Saved entries:
--
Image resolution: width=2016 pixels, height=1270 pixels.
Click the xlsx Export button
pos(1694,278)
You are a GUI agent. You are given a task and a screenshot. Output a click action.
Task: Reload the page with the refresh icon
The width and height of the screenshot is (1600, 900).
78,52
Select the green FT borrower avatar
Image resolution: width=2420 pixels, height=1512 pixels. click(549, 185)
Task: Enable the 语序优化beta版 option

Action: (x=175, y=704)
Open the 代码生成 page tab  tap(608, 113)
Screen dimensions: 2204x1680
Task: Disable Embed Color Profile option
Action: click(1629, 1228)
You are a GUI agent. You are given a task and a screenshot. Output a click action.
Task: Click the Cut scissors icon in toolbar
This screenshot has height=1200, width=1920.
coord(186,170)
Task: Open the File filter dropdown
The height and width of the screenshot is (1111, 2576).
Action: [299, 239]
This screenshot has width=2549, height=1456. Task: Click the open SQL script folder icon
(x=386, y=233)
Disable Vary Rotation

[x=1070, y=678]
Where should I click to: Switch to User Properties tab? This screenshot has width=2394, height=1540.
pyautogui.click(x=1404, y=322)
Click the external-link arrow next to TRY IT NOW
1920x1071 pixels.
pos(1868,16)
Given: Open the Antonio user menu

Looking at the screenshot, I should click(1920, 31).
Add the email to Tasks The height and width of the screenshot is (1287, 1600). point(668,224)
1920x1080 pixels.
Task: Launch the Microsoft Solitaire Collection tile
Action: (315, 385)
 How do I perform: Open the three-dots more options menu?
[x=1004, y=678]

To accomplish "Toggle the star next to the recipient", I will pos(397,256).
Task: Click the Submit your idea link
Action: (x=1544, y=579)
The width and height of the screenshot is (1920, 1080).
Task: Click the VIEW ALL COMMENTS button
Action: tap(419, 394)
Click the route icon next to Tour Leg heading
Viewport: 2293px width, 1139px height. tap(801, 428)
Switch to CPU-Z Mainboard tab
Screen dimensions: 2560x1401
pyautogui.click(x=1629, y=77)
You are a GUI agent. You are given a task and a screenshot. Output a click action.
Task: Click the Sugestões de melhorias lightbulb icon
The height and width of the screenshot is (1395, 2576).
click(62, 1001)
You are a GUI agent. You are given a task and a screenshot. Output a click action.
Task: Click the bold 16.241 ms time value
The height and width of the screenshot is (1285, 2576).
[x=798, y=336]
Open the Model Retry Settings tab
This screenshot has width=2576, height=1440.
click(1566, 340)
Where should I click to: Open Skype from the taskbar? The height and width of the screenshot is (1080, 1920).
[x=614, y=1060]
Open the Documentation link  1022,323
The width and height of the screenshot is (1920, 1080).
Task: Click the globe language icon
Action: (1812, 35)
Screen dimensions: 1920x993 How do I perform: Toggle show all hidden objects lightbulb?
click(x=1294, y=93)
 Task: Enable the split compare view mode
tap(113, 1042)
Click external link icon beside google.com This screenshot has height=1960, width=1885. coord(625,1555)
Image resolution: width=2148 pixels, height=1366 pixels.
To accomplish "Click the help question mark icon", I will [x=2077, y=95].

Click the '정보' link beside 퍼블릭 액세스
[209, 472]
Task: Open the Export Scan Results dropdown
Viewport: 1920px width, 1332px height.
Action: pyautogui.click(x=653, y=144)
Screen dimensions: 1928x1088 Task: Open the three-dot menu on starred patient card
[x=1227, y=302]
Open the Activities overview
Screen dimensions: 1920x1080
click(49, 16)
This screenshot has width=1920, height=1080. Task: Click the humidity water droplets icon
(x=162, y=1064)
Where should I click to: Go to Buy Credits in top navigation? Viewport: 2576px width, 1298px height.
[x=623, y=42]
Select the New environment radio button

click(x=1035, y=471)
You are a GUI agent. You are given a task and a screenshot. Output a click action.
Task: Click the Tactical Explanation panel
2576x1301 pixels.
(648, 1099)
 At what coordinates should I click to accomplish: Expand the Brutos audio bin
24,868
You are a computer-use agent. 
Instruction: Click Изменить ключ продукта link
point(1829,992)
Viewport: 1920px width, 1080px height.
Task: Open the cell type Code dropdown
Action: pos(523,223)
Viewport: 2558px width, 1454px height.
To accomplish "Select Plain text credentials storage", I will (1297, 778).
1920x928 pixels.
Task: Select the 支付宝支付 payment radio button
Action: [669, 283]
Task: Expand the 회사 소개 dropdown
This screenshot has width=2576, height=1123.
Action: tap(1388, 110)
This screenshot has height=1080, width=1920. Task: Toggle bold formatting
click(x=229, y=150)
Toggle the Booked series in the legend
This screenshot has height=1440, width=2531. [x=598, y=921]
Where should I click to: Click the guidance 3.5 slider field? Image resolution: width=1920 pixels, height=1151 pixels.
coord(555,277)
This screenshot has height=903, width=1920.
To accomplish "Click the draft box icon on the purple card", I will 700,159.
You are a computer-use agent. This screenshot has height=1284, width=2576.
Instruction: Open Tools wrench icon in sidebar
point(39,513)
--
▶ Exercise requirements:
Your task is to reproduce all the records above exactly as they appear.

▶ Answer for this exercise:
Image resolution: width=2016 pixels, height=1270 pixels.
Click the xlsx Export button
pos(1694,278)
You are a GUI agent. You are given a task and a screenshot. Output a click action.
Task: Reload the page with the refresh icon
The width and height of the screenshot is (1600, 900).
78,52
Select the green FT borrower avatar
Image resolution: width=2420 pixels, height=1512 pixels. click(549, 185)
Task: Enable the 语序优化beta版 option

Action: (x=175, y=704)
Open the 代码生成 page tab  tap(608, 113)
Screen dimensions: 2204x1680
Task: Disable Embed Color Profile option
Action: click(1629, 1228)
You are a GUI agent. You are given a task and a screenshot. Output a click action.
Task: Click the Cut scissors icon in toolbar
This screenshot has height=1200, width=1920.
coord(186,170)
Task: Open the File filter dropdown
The height and width of the screenshot is (1111, 2576).
Action: [299, 239]
This screenshot has width=2549, height=1456. Task: Click the open SQL script folder icon
(x=386, y=233)
Disable Vary Rotation

[x=1070, y=678]
Where should I click to: Switch to User Properties tab? This screenshot has width=2394, height=1540.
pyautogui.click(x=1404, y=322)
Click the external-link arrow next to TRY IT NOW
1920x1071 pixels.
pos(1868,16)
Given: Open the Antonio user menu

Looking at the screenshot, I should click(1920, 31).
Add the email to Tasks The height and width of the screenshot is (1287, 1600). point(668,224)
1920x1080 pixels.
Task: Launch the Microsoft Solitaire Collection tile
Action: (315, 385)
 How do I perform: Open the three-dots more options menu?
[x=1004, y=678]

To accomplish "Toggle the star next to the recipient", I will pos(397,256).
Task: Click the Submit your idea link
Action: (x=1544, y=579)
The width and height of the screenshot is (1920, 1080).
Task: Click the VIEW ALL COMMENTS button
Action: tap(419, 394)
Click the route icon next to Tour Leg heading
Viewport: 2293px width, 1139px height. tap(801, 428)
Switch to CPU-Z Mainboard tab
Screen dimensions: 2560x1401
pyautogui.click(x=1629, y=77)
You are a GUI agent. You are given a task and a screenshot. Output a click action.
Task: Click the Sugestões de melhorias lightbulb icon
The height and width of the screenshot is (1395, 2576).
click(62, 1001)
You are a GUI agent. You are given a task and a screenshot. Output a click action.
Task: Click the bold 16.241 ms time value
The height and width of the screenshot is (1285, 2576).
[x=798, y=336]
Open the Model Retry Settings tab
This screenshot has width=2576, height=1440.
click(1566, 340)
Where should I click to: Open Skype from the taskbar? The height and width of the screenshot is (1080, 1920).
[x=614, y=1060]
Open the Documentation link  1022,323
The width and height of the screenshot is (1920, 1080).
Task: Click the globe language icon
Action: (1812, 35)
Screen dimensions: 1920x993 How do I perform: Toggle show all hidden objects lightbulb?
click(x=1294, y=93)
 Task: Enable the split compare view mode
tap(113, 1042)
Click external link icon beside google.com This screenshot has height=1960, width=1885. coord(625,1555)
Image resolution: width=2148 pixels, height=1366 pixels.
To accomplish "Click the help question mark icon", I will [x=2077, y=95].

Click the '정보' link beside 퍼블릭 액세스
[209, 472]
Task: Open the Export Scan Results dropdown
Viewport: 1920px width, 1332px height.
Action: pyautogui.click(x=653, y=144)
Screen dimensions: 1928x1088 Task: Open the three-dot menu on starred patient card
[x=1227, y=302]
Open the Activities overview
Screen dimensions: 1920x1080
click(49, 16)
This screenshot has width=1920, height=1080. Task: Click the humidity water droplets icon
(x=162, y=1064)
Where should I click to: Go to Buy Credits in top navigation? Viewport: 2576px width, 1298px height.
[x=623, y=42]
Select the New environment radio button

click(x=1035, y=471)
You are a GUI agent. You are given a task and a screenshot. Output a click action.
Task: Click the Tactical Explanation panel
2576x1301 pixels.
(648, 1099)
 At what coordinates should I click to accomplish: Expand the Brutos audio bin
24,868
You are a computer-use agent. 
Instruction: Click Изменить ключ продукта link
point(1829,992)
Viewport: 1920px width, 1080px height.
Task: Open the cell type Code dropdown
Action: pos(523,223)
Viewport: 2558px width, 1454px height.
To accomplish "Select Plain text credentials storage", I will (1297, 778).
1920x928 pixels.
Task: Select the 支付宝支付 payment radio button
Action: [669, 283]
Task: Expand the 회사 소개 dropdown
This screenshot has width=2576, height=1123.
Action: tap(1388, 110)
This screenshot has height=1080, width=1920. Task: Toggle bold formatting
click(x=229, y=150)
Toggle the Booked series in the legend
This screenshot has height=1440, width=2531. [x=598, y=921]
Where should I click to: Click the guidance 3.5 slider field? Image resolution: width=1920 pixels, height=1151 pixels.
coord(555,277)
This screenshot has height=903, width=1920.
To accomplish "Click the draft box icon on the purple card", I will 700,159.
You are a computer-use agent. This screenshot has height=1284, width=2576.
Instruction: Open Tools wrench icon in sidebar
point(39,513)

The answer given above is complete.